Внимание! Чем выраженнее боль, тем осторожнее применяют упражнение.
• Пассивные упражнения выполняют в и.п. сидя при максимально возможном расслаблении мышц пораженной конечности (особенно мышц голени). При этом одна рука методиста фиксирует проксимальный отдел конечности, другая — проводит движения дистального отдела конечности (стопы), причем сначала по прямым (более простым) направлениям, а затем по полукруговым, часто меняя при этом направления.
• По мере улучшения подвижности в суставах и купировании боли занятия дополняются упражнениями с гимнастическими предметами (гимнастические палки, мягчи, качалки), с использованием гимнастической стенки и в водной среде (рис. 5.29).
Рис. 5.29. Упражнения с гимнастическими предметами и на снарядах:
а — упражнения с сопротивлением (с использованием блоков); б — упражнения с отягощением; в — тыльное сгибание стопы (с использованием резинового амортизатора); г — активные движения в голеностопном суставе (с использованием специальной качалки); д — упражнения у гимнастической стенки.
При выраженных деформациях суставов основной задачей ЛГ является не столько увеличение подвижности пораженных суставов, сколько ее сохранение в еще не пораженных суставах. На этой стадии патологического процесса важно развитие компенсаторных движений.
ЛГ (в данном случае ее в полной мере можно назвать суставной) занимает основное место среди других средств физической реабилитации. В занятиях ЛГ используют активные движения, детально прорабатывающие каждый сустав, и сочетание дыхательных и специальных упражнений. Занятия дополняются упражнениями с гимнастическими предметами и в водной среде.

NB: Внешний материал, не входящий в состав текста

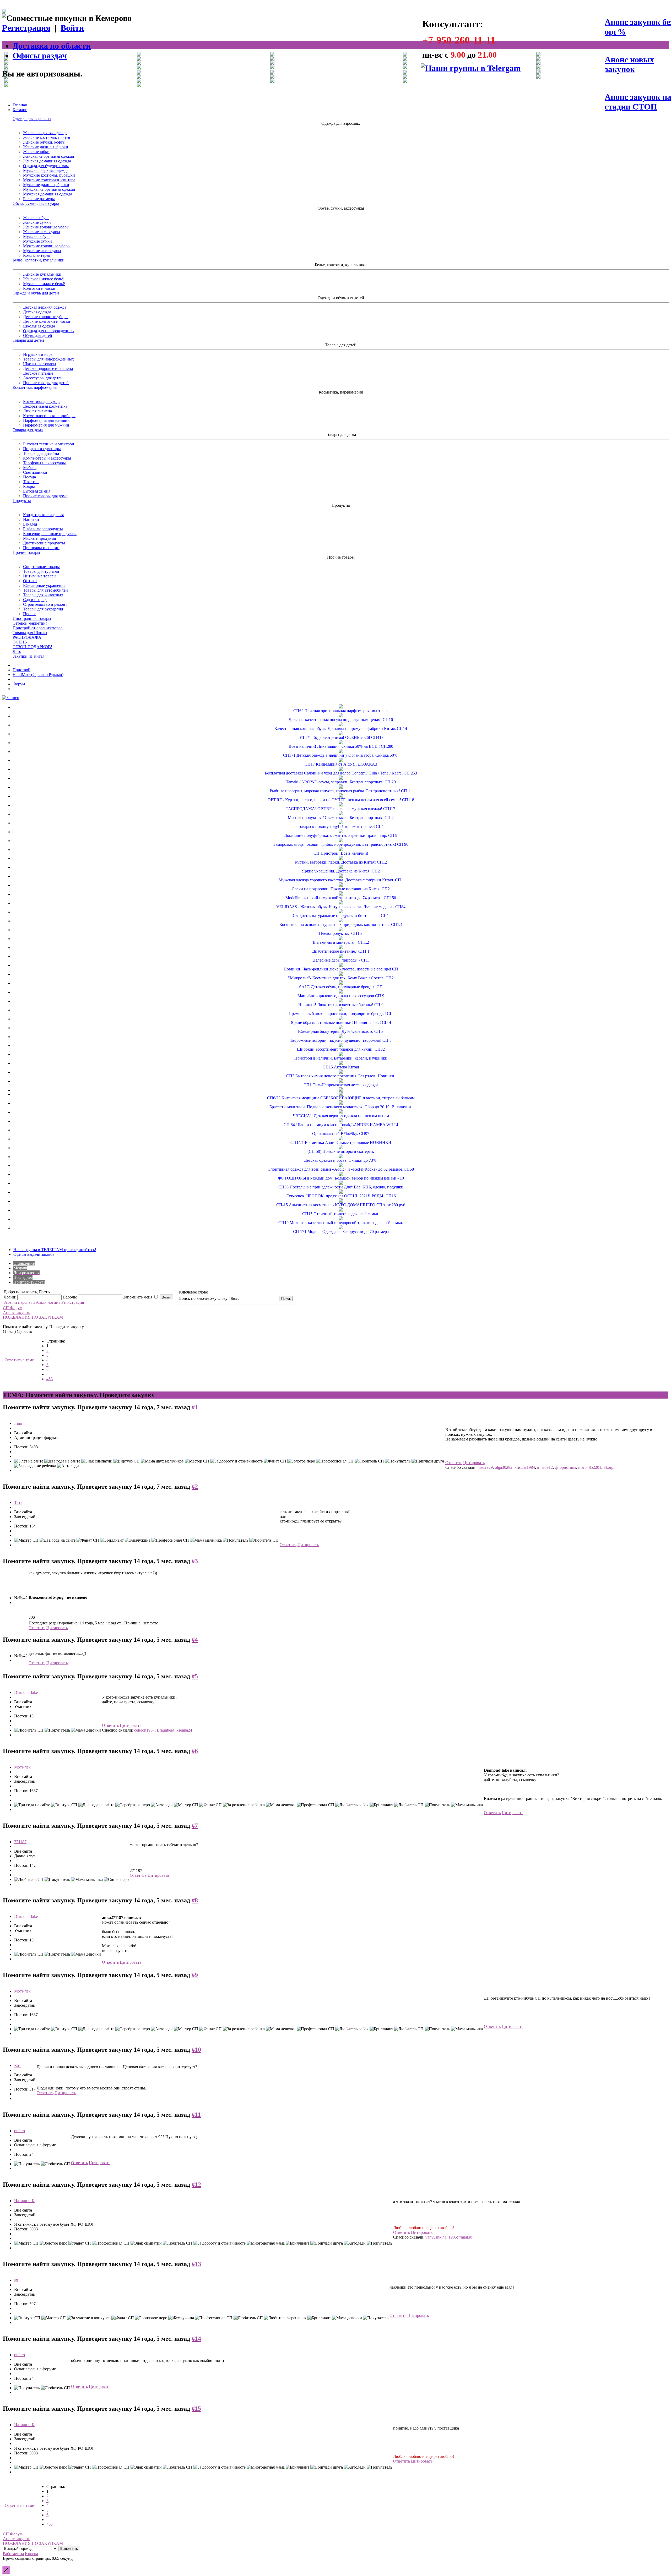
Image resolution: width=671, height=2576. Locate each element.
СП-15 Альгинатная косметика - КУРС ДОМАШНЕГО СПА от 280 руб (340, 1205)
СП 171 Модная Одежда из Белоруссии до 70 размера (341, 1231)
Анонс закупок (16, 1312)
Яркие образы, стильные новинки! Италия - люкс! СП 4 (341, 1022)
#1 (195, 1407)
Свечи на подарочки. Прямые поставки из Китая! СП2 (341, 889)
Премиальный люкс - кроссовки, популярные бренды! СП (341, 1013)
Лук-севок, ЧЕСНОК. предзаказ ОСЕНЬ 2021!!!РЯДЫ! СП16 (341, 1196)
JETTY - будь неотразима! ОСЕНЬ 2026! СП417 (340, 737)
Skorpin (609, 1467)
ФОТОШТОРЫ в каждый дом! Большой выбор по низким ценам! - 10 (341, 1178)
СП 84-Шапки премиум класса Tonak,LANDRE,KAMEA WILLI (341, 1124)
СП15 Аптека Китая (341, 1067)
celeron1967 (144, 1730)
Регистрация (26, 27)
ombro (19, 2131)
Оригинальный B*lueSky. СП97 (340, 1133)
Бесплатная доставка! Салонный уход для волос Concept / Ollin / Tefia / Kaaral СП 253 (341, 773)
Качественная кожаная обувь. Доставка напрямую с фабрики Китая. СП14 (340, 728)
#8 (195, 1900)
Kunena (31, 2553)
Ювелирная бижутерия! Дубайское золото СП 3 (340, 1031)
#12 (196, 2184)
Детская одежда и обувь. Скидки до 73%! (341, 1160)
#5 (195, 1676)
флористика (565, 1467)
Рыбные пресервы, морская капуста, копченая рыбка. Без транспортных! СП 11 (341, 791)
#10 (196, 2049)
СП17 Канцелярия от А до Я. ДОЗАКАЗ (341, 764)
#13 (196, 2264)
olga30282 (503, 1467)
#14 (196, 2338)
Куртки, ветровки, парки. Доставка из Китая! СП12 (341, 862)
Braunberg (165, 1730)
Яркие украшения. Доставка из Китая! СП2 (341, 871)
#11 (196, 2114)
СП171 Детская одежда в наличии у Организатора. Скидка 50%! (341, 755)
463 (49, 1379)
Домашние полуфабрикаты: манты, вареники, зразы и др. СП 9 (340, 835)
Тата (18, 1502)
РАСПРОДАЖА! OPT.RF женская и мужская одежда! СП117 (340, 808)
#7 (195, 1825)
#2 (195, 1486)
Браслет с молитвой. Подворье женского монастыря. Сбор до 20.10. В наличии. (340, 1107)
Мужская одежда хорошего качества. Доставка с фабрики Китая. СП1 (341, 880)
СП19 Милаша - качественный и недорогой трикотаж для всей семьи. (340, 1222)
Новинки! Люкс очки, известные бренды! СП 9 (340, 1004)
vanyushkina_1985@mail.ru (448, 2237)
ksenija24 (184, 1730)
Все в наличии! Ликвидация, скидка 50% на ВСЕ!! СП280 (341, 746)
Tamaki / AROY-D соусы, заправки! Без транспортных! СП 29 (341, 782)
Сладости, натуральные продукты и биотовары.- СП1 (341, 915)
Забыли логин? (46, 1302)
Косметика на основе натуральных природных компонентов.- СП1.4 (340, 924)
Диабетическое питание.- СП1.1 (341, 951)
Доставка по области (52, 46)
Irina (18, 1423)
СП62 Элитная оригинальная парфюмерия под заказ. (340, 710)
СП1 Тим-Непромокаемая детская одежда (341, 1085)
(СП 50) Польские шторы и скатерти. (340, 1151)
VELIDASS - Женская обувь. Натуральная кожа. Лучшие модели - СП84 (340, 906)
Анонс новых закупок (629, 64)
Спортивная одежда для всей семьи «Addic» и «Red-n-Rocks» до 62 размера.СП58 (341, 1169)
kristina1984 (525, 1467)
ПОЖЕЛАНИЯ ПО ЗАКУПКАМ (33, 1317)
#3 (195, 1561)
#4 (195, 1639)
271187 (20, 1842)
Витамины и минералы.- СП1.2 (341, 942)
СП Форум (12, 1308)
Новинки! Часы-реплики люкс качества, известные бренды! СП (341, 969)
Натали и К (24, 2200)
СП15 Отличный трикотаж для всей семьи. (340, 1213)
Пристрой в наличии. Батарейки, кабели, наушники (340, 1058)
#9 (195, 1975)
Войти (72, 27)
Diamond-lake (26, 1692)
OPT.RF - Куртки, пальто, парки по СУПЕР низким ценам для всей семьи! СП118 (341, 800)
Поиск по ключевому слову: (203, 1298)
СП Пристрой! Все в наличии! (340, 853)
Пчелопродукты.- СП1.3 (340, 933)
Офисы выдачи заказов (34, 1254)
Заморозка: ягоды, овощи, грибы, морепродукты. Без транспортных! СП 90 (340, 844)
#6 (195, 1751)
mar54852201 (589, 1467)
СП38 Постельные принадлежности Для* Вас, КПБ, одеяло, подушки (340, 1187)
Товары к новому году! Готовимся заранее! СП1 (341, 826)
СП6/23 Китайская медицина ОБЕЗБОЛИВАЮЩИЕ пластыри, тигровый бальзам (341, 1098)
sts (16, 2280)
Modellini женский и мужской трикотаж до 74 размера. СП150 (340, 898)
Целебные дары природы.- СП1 (340, 960)
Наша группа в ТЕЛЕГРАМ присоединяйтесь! (54, 1249)
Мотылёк (22, 1767)
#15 (196, 2408)
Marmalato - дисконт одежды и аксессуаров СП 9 (340, 996)
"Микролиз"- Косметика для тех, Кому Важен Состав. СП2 (341, 978)
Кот (17, 2065)
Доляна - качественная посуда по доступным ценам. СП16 (341, 719)
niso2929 (485, 1467)
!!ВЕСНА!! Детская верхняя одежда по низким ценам (341, 1116)
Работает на (13, 2553)
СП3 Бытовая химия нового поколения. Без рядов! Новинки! (341, 1076)
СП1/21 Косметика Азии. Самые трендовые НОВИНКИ (340, 1142)
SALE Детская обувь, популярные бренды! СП (341, 987)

При артрозах рекомендуется включать в комплексное лечение методику сенсорной активации (V.Janda), основными принципами которой являются:
• Активация проприоцепторов различного назначения и локализации в нарастающей последовательности.
• Активация экстероцепторов стоп.
• Активация дистантных рецепторов (зрения) и взаимодействия их с про- и экстрацепцией.

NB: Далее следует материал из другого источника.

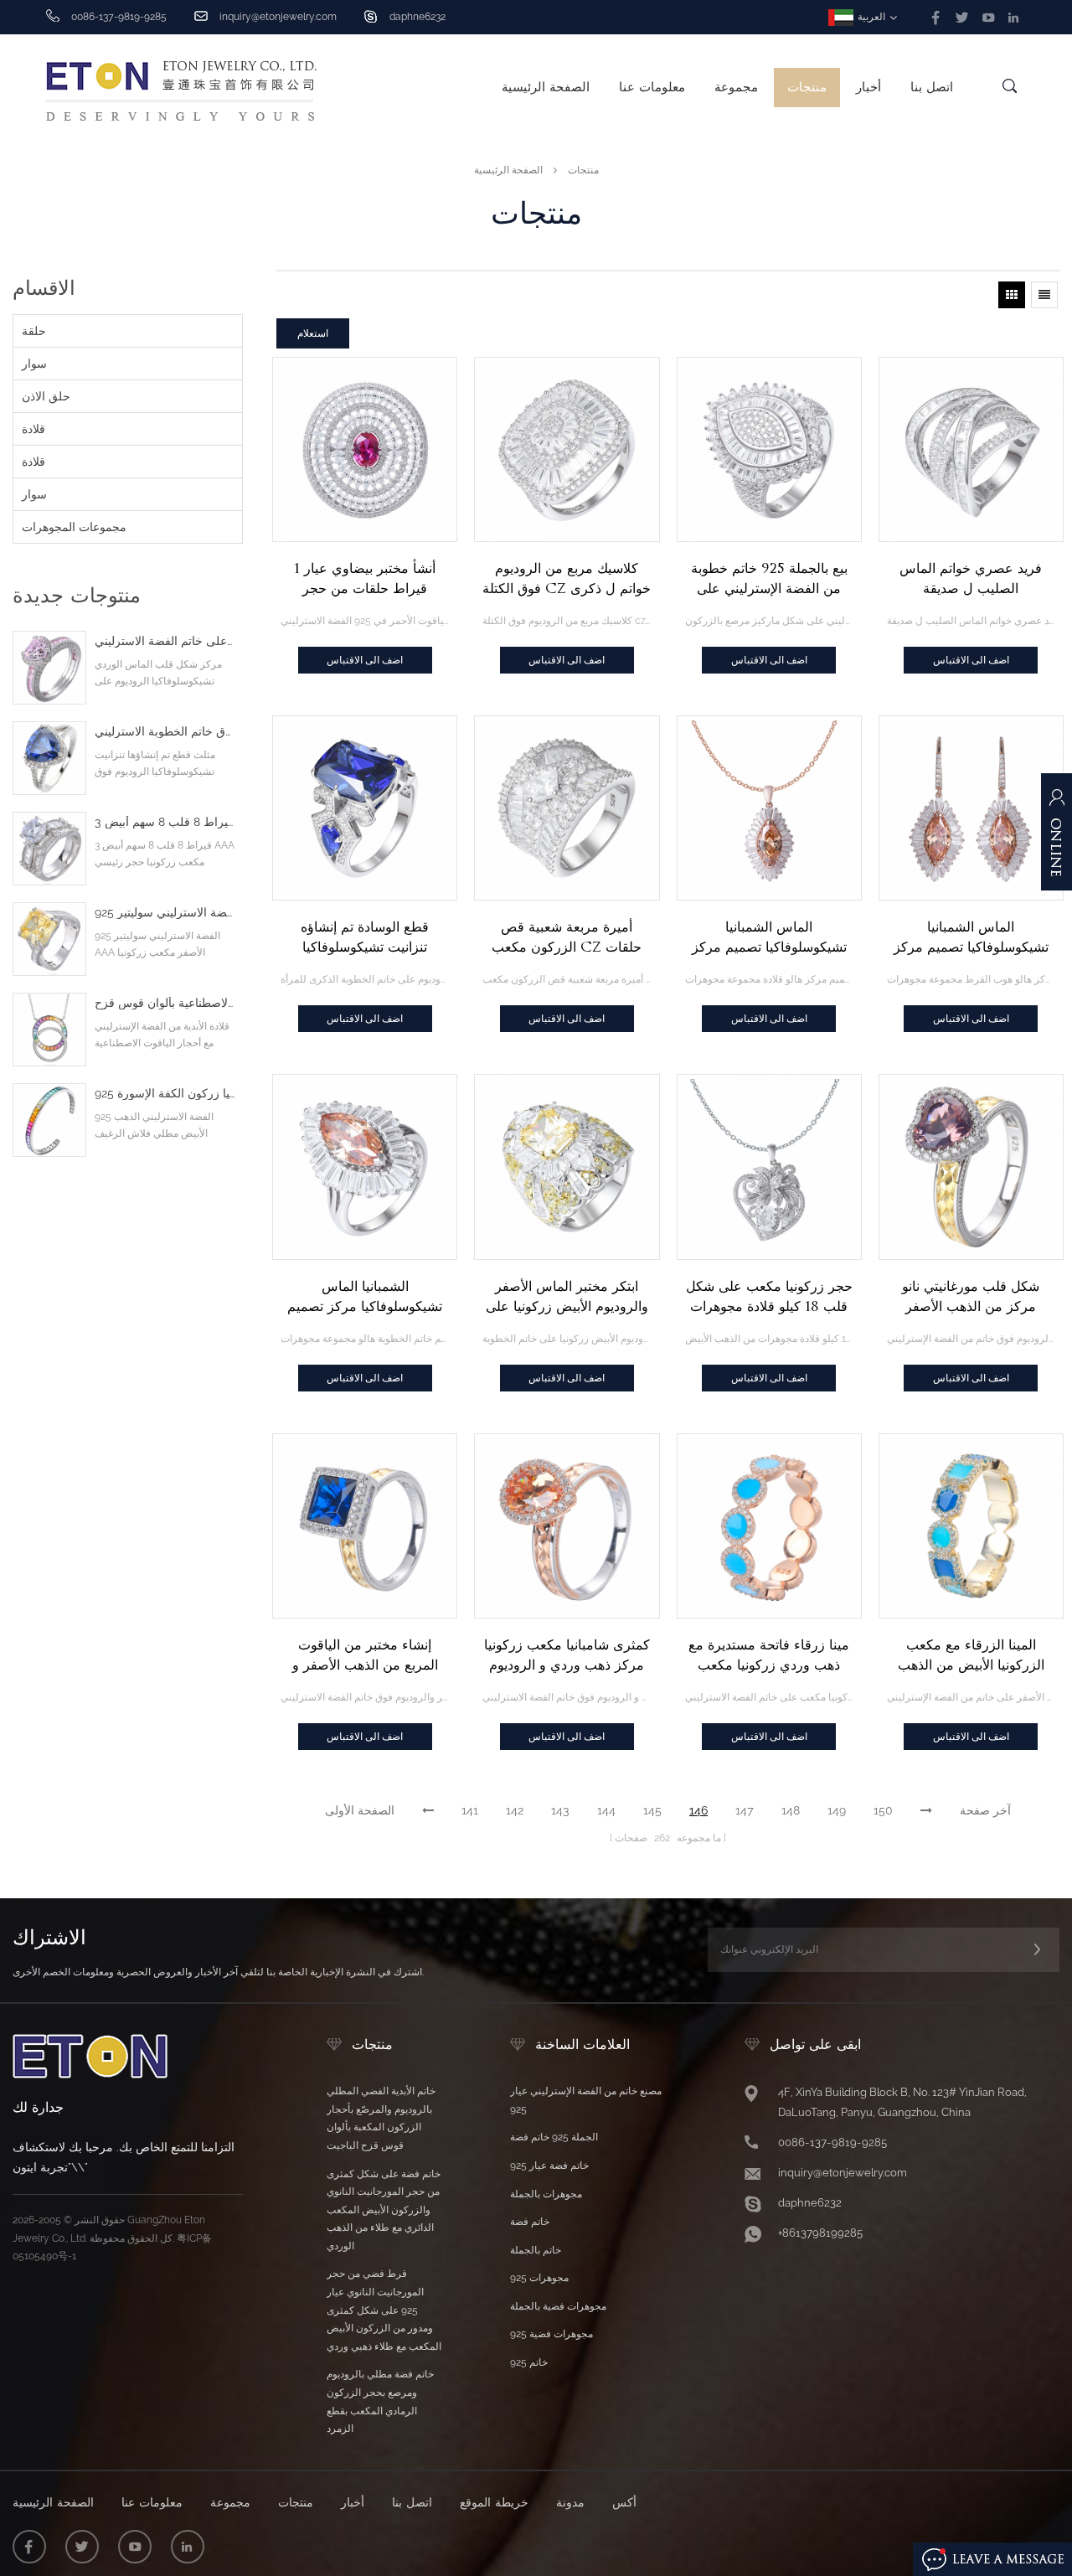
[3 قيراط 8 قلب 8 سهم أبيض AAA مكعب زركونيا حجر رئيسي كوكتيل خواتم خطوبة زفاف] (49, 849)
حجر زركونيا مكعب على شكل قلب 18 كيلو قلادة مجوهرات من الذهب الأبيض (769, 1297)
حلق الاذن (46, 396)
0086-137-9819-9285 (832, 2142)
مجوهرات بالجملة (546, 2194)
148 (790, 1810)
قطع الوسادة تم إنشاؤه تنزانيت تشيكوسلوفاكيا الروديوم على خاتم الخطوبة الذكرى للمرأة (365, 938)
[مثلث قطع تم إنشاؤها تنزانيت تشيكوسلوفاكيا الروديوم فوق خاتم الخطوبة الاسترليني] (49, 758)
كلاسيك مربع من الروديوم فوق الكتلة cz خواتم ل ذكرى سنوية (566, 579)
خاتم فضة (529, 2222)
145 (652, 1810)
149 (836, 1810)
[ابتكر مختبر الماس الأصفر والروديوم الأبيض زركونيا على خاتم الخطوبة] (566, 1166)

• Нарастающая сложность афферентной нагрузки для исполнения.
Активация проприоцепции достигается в и.п. больного сидя, дополненное так называемой короткой стопой, согнутой в коленном суставе пораженной ноги с отведением ее кнаружи, спина опирается на спинку стула. Короткая стопа формируется сокращением подошвенных мышц, сближающих передний и задний отделы стопы, а также подошвенных мышц-сгибателей пальцев. Таким образом стимулируются афферентные потоки со стопы, икроножных мышц, крупных суставов пораженной конечности, мышц туловища (особенно паравертебральных).
Активация экстрацепции стоп достигается выполнением физических упражнений босиком (на коврике с грубым ворсом).

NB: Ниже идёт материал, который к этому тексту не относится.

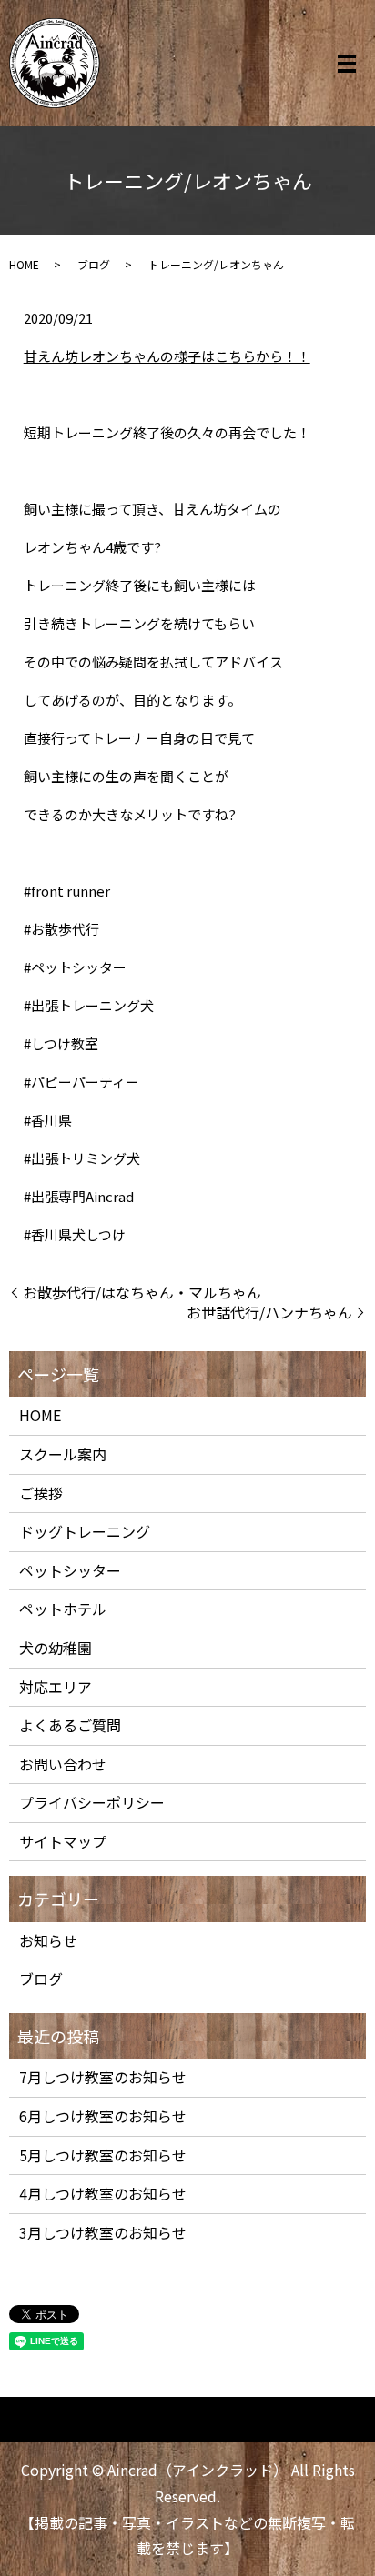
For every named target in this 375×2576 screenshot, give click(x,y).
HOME (24, 264)
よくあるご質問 (70, 1725)
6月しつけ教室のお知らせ (103, 2116)
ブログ (93, 264)
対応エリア (55, 1687)
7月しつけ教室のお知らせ (103, 2077)
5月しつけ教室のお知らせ (103, 2155)
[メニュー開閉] (347, 64)
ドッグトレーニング (84, 1531)
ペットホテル (62, 1608)
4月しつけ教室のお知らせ (103, 2193)
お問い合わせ (62, 1764)
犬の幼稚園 (55, 1648)
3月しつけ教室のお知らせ (103, 2232)
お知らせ (48, 1940)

Активация дистантных рецепторов включает использование различных гимнастических предметов и снарядов, применяющихся для возрастания нагрузки и воздействий на стопу (например, полукруглая или полусферная доска, подвижный круг, батут и др.). Данные упражнения предполагают активацию проприоцептивного, вестибулярного и зрительного анализаторов.
Примерные упражнения (цит. по Г.А.Иваничеву, 1998):
1. Моделирование короткой стопы достигается обучением сокращению подошвенных мышц, уменьшающих продольный и поперечный размеры стопы, что сопровождается увеличением сводов. Увеличение свода стопы, естественно, происходит при активации мышц-разгибателей голени.
Внимание! Основное условие для формирования короткой стопы — сохранение ее на всем протяжении занятий ЛГ.
В этом положении выполняются упражнения по удержанию в равновесии тела при опоре на носки стопы (туловище при этом подается вперед), на пятки (туловище несколько отклоняется назад), а также при подталкивании пациента в различных направлениях руками врача (методиста). Более усложненное упражнение — удержание туловища на одной ноге (при короткой стопе), при этом возможно подталкивание пациента в различных направлениях.